Amazon's Kindle Fire just sold out, and a market share number causes some controversy.

MINYANVILLE ORIGINAL (AMZN) just bid an official goodbye to the Kindle Fire, which made history as one of the first Google (GOOG) Android tablets to actually make a dent in the market.

According to Amazon's press release, the Kindle Fire took 22% of tablet sales in the US during its time on the market.

This number is causing some minor controversy on the financial Twit-O-Sphere as it seems awfully high, so I decided to single-handedly spearhead the investigation.

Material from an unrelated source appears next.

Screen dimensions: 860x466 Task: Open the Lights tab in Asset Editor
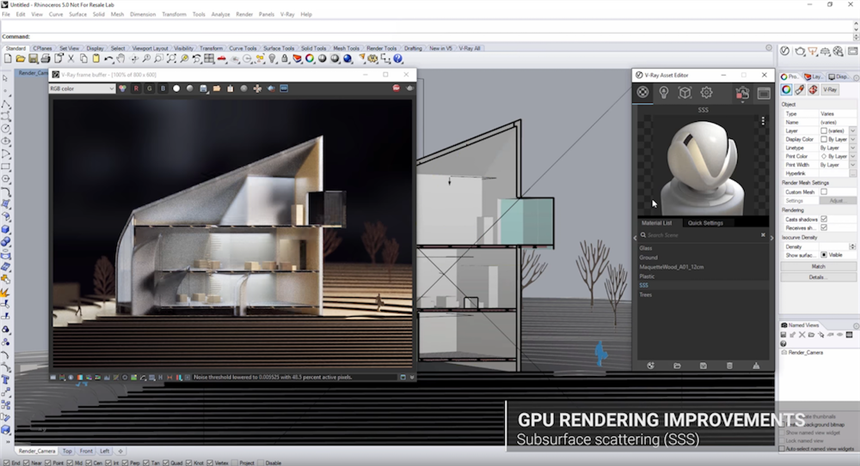point(664,93)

I hit Amazon up with a phone call (I left my number, so call me maybe!), email, and Tweet to get the skinny straight from the horse's mouth, and they haven't yet gotten back to me, so I decided to take a stab at figuring it out myself.

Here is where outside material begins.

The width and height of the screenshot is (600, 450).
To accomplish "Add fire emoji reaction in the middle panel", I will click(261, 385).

Now one thing to remember is that while. Apple (AAPL) faithfully reports iPad sales numbers each quarter, Amazon does not do the same for the Kindle Fire. That makes this exercise a little bit tough.

I took a look at estimates from IDC, which help us out quite a bit.

During Q4 of 2011 (when the Kindle Fire debuted), Amazon sold 4.8 million units, enough to take 16.8% of the global tablet market.

In Q1, IDC reported that Amazon's market share fell to just over 4%, which implies sales of about 700K.

For Q2, sales were 1.25 million for about 5% of the global market.

Using my own brand of magic seventh-grade math, I managed to figured out that during the three quarters for which we have Kindle Fire sales estimates, it had 9.6% of the global market. Note, however, that this number does not include July or August, a time frame for which there are no numbers.

Now, remember this: The Kindle Fire was a US-only product. Therefore, its global market share will be significantly lower than its US market share.

Therefore, it is reasonable to assume that its US market share was significantly higher than 9.6%, putting that 22% number within reach.